Excerpted data Start Marker
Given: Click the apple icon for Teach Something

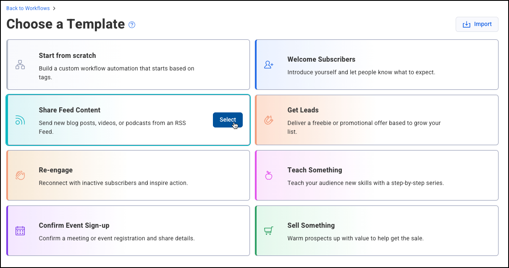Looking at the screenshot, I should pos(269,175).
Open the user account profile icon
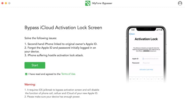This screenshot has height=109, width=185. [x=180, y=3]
Excerpted data End Marker
Excerpted data Start Marker
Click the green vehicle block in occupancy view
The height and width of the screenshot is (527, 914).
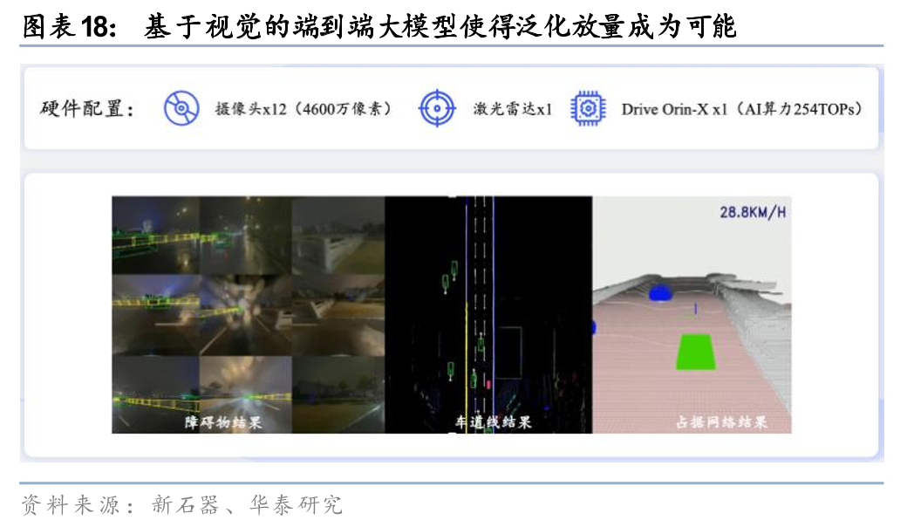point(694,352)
Excerpted data End Marker
Excerpted data Start Marker
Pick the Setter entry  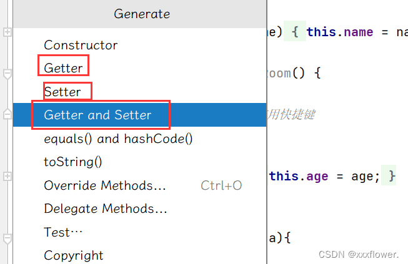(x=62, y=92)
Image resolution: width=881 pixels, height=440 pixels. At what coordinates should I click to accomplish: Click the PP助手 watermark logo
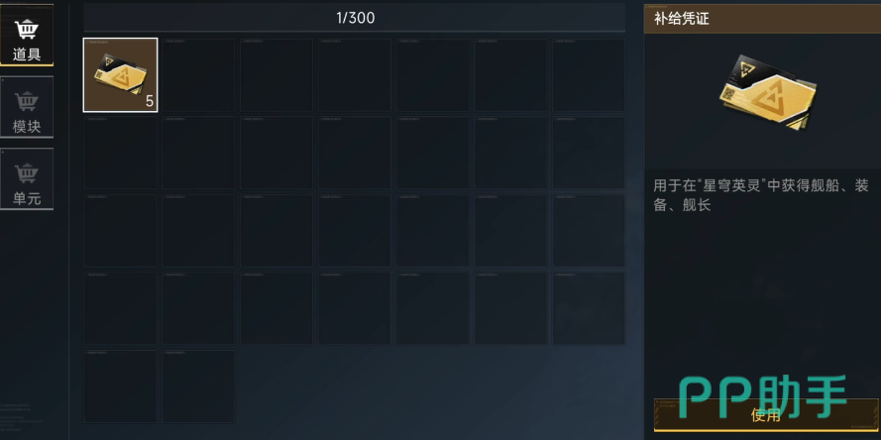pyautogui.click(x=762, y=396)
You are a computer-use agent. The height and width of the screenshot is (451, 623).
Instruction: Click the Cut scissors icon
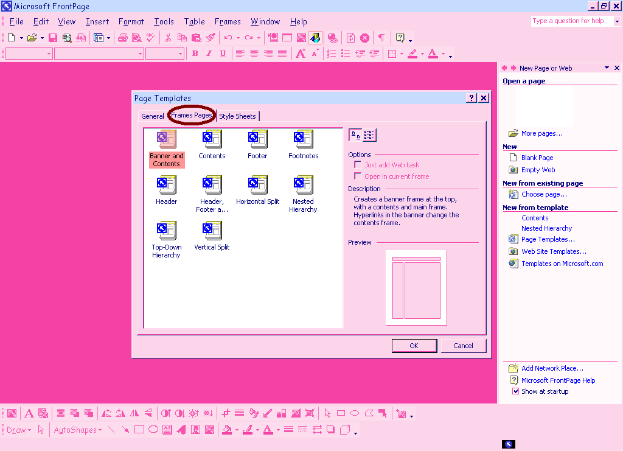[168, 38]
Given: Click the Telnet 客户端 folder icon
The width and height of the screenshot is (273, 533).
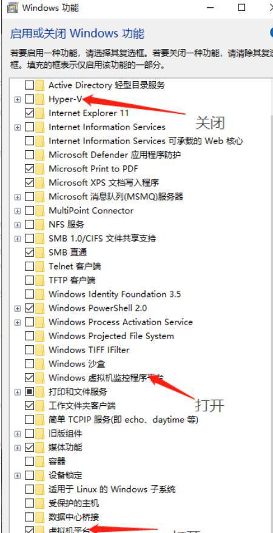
Excerpted data End Marker
▸ Directions for this task: Only one stretch of the listing above is to be duplicated: the lines from the one containing "Image resolution: width=881" through the one containing "The width and", both included. Copy them exactly, minus the pictures.

▸ Result of the task:
Image resolution: width=881 pixels, height=440 pixels. At what coordinates should I click to accomplish: Click the PP助手 watermark logo
pyautogui.click(x=762, y=396)
You are a computer-use agent. The height and width of the screenshot is (451, 623).
Instruction: Click the Cut scissors icon
[168, 38]
Given: Click the Telnet 客户端 folder icon
The width and height of the screenshot is (273, 533).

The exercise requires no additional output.